RAM ist vor allem Kapazität

Der Java-Server benötigt Speicher für die JVM, geladene Chunks, Entities, Spielerzustände, Plugins oder Mods und verschiedene Caches. Steigt die aktive Weltkomplexität, steigt typischerweise auch der Bedarf.

Warum Spielerzahl nicht die einzige Variable ist

Zehn Spieler, die dicht beieinander bauen, können weniger Last erzeugen als fünf Spieler, die in verschiedene Richtungen fliegen und ständig neue Chunks generieren. Auch automatisierte Farmen, viele Entities und große Modpacks verändern das Bild deutlich.

Vanilla, Paper und Modpacks unterscheiden sich

Ein weitgehend unveränderter Vanilla-Server hat einen anderen Ressourcenbedarf als ein großer Forge-/Fabric-Modpack-Server. Optimierte Serversoftware kann manche Arbeitslast reduzieren oder zusätzliche Einstellmöglichkeiten bieten. Umgekehrt können einzelne Plugins und Mods erheblich zusätzlichen Speicher belegen.

Keine starre RAM-Tabelle als Naturgesetz

Hosting-Angebote suggerieren häufig feste Zuordnungen wie „X GB für Y Spieler“. Solche Tabellen sind nur Startwerte. Für einen kleinen Vanilla-Server kann ein moderater Heap ausreichen, während ein umfangreiches Modpack deutlich mehr benötigt. Entscheidend ist die reale Nutzung.

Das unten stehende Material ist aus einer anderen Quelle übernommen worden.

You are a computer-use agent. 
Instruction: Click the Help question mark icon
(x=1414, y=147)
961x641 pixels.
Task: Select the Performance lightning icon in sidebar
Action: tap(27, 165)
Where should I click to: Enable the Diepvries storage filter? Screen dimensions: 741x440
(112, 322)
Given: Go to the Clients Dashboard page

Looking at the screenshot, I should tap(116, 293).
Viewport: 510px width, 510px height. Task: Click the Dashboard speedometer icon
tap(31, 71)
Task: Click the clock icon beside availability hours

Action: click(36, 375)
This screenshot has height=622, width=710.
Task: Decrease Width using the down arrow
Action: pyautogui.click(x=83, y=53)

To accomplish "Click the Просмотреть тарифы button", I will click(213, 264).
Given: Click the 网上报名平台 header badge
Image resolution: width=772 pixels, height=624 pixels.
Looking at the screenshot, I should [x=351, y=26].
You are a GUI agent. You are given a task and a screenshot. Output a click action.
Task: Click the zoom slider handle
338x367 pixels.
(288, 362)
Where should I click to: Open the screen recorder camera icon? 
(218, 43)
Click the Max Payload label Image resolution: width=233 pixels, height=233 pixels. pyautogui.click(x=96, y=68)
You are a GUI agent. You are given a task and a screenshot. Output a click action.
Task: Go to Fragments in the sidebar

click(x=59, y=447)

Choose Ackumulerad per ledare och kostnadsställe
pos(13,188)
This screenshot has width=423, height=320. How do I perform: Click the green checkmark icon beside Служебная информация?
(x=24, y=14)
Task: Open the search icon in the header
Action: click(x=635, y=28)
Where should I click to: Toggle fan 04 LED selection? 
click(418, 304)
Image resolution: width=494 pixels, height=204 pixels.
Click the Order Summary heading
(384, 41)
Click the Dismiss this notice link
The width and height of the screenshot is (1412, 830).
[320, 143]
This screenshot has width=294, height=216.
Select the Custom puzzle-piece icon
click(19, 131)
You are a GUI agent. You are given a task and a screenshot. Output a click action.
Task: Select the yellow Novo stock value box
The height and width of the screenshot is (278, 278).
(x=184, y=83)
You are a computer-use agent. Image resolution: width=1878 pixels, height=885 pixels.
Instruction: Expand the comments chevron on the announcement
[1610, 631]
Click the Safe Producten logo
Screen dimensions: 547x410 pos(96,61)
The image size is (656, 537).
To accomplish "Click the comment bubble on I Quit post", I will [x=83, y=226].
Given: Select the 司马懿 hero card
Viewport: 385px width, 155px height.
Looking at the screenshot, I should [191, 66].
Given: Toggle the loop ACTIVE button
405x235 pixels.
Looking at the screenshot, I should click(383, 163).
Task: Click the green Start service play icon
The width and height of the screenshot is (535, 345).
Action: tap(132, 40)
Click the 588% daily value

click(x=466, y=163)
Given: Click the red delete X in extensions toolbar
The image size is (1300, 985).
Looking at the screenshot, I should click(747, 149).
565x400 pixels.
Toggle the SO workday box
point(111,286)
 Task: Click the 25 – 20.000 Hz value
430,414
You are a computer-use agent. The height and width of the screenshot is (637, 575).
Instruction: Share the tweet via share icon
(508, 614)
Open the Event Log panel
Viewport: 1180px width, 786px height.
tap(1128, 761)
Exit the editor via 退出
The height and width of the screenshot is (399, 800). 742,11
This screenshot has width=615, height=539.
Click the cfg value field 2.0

PraxisregelPlane genug RAM für den erwarteten Normalbetrieb plus Reserve, aber lasse dem Betriebssystem und weiteren Diensten ebenfalls Speicher. Ein Java-Prozess sollte nicht den gesamten physischen RAM des Systems beanspruchen.

Xms und Xmx verstehen

Beim Start eines Java-Servers begegnen dir häufig Parameter wie -Xms und -Xmx. Vereinfacht legt -Xmx die maximale Heap-Größe fest. Mehr zuzuweisen bedeutet nicht automatisch mehr Geschwindigkeit. Ein viel zu großer Heap kann unter Umständen sogar längere Garbage-Collection-Phasen oder unnötig hohen Speicherverbrauch begünstigen.

Java-Version beachten

Aktuelle Minecraft-Java-Versionen benötigen eine passende aktuelle Java-Laufzeit. Die Minecraft-Wiki dokumentiert, dass neuere Releases seit 1.20.5 Java 21 oder neuer voraussetzen. Bei einem neuen Server sollte deshalb zuerst geprüft werden, welche Java-Version die konkrete Minecraft-Version verlangt.

Woran du zu wenig RAM erkennst

  • Der Prozess läuft regelmäßig an seine Heap-Grenze.
  • Garbage Collection tritt sehr häufig auf und die Serverleistung bricht dabei ein.
  • Der Server beendet sich mit Speicherfehlern.
  • Mods oder Plugins melden explizit Speicherprobleme.

Lag allein beweist dagegen keinen RAM-Mangel. Ein dauerhaft niedriger TPS-Wert kann genauso durch CPU-Last, Weltgenerierung oder Plugins entstehen.

RAM-Bedarf systematisch bestimmen

  1. Mit einem vernünftigen Startwert beginnen.
  2. Normalen Spielbetrieb mit typischer Spielerzahl beobachten.
  3. Heap-Auslastung und Garbage Collection messen.
  4. TPS/MSPT beziehungsweise Server-Tick-Zeiten beobachten.
  5. Nur dann erhöhen, wenn Speicher tatsächlich knapp wird.

Selbst hosten oder mieten?

Wenn du RAM, Java-Version, Backups und Portfreigaben nicht selbst verwalten möchtest, ist ein Managed Gameserver einfacher. Wer dagegen volle Kontrolle über Mods, Dateien und Betriebssystem möchte, kann einen VPS oder eigenen Rechner bevorzugen.